By giving her this profession, you were able to play around with some old techniques. For a filmmaker, that must have been a lot of fun, right?
I love those old pictures. We had a special camera, a Hasselblad, and you could film what it saw. Also, there is this museum of photography in Switzerland, and the researcher there helped us a lot. When Hanna takes pictures and we jump inside her head, there are parts that are still moving while others have already frozen. She wants to embrace movement, make it a part of her creation. It was fun, but a lot of work. Maresi had to learn how to handle the camera, too. You can see that her character is not so used to it at first, after all those years being married.

Hanna is trapped in her house at the beginning. Her illness, be it real or imagined, brought to mind “hysteria” and how some men tried to cure it.
We talked about asthma, not being able to breathe. During the pandemic, it took on a whole different meaning – we had to work with masks on, after all. We had this idea that being on the Monte Verità feels like learning to breathe again. You can hear it in the sound design, too. There is a whole storyline told just through her breathing.

Back in Vienna, we wanted her neckline to be very high, her hairdo very stiff. All the rooms are dark, and it’s like being imprisoned in a gilded cage, with doctors telling you: “Don’t show any emotion, or you will have an attack.” Only later does she gain some confidence – also to be able to work as an artist.

With period films, attention to detail is crucial. But were you able to let your imagination run a bit wilder once she steps out into this world?
There are many books about it and a documentary called Freak Out! And all these pictures, of course. But we decided not to be so precise about the look of these people, because sometimes it felt a bit cheesy, to be honest. We wanted to go further and create looks that would also remind us of the Flower Power movement; we looked at pictures from the 1960s and 1970s. I always say that it’s funny, that we in Switzerland created the first hippie commune. People were rebelling against this society that wouldn’t let them be free. I would love to be a hippie myself, but I was born too late.

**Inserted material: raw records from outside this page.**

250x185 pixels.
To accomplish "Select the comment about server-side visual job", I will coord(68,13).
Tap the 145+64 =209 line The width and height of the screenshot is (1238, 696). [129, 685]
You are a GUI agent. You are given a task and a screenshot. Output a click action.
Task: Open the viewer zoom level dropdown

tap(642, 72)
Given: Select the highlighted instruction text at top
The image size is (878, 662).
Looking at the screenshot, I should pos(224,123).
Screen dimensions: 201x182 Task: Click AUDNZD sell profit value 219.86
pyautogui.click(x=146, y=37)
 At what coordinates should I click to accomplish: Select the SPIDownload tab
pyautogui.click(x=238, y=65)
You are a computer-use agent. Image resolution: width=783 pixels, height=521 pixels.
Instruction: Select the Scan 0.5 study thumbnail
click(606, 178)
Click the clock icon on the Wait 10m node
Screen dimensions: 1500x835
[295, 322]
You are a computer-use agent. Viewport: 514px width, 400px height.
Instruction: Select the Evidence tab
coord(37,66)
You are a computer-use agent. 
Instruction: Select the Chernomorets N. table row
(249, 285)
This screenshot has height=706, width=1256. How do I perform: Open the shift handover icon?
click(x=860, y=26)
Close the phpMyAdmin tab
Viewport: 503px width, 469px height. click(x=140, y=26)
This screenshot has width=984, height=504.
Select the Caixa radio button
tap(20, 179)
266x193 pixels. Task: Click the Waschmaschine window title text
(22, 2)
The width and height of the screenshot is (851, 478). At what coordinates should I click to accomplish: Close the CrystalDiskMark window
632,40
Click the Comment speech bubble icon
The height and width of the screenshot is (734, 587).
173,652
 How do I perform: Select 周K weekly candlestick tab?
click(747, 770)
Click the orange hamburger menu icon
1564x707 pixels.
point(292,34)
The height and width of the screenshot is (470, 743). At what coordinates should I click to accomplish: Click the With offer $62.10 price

These ideas, or utopias, are generally rather short-lived.
And yet Ida Hofmann, played by Julia Jentsch, was there for 20 years! That’s quite an achievement. Later, she left with her partner Henri Oedenkoven, who had a child with a dancer. She accepted it, and they created this patchwork family, moved to Brazil and founded a new community. So much of her life went into this utopia. There were different periods in Monte Verità’s story: there was the period of the founders, the artists, then the rich, building a new infrastructure. What these people did was really revolutionary – you can’t believe it was even possible. I love fantasy, but here, all of the magic happens in the head of the audience.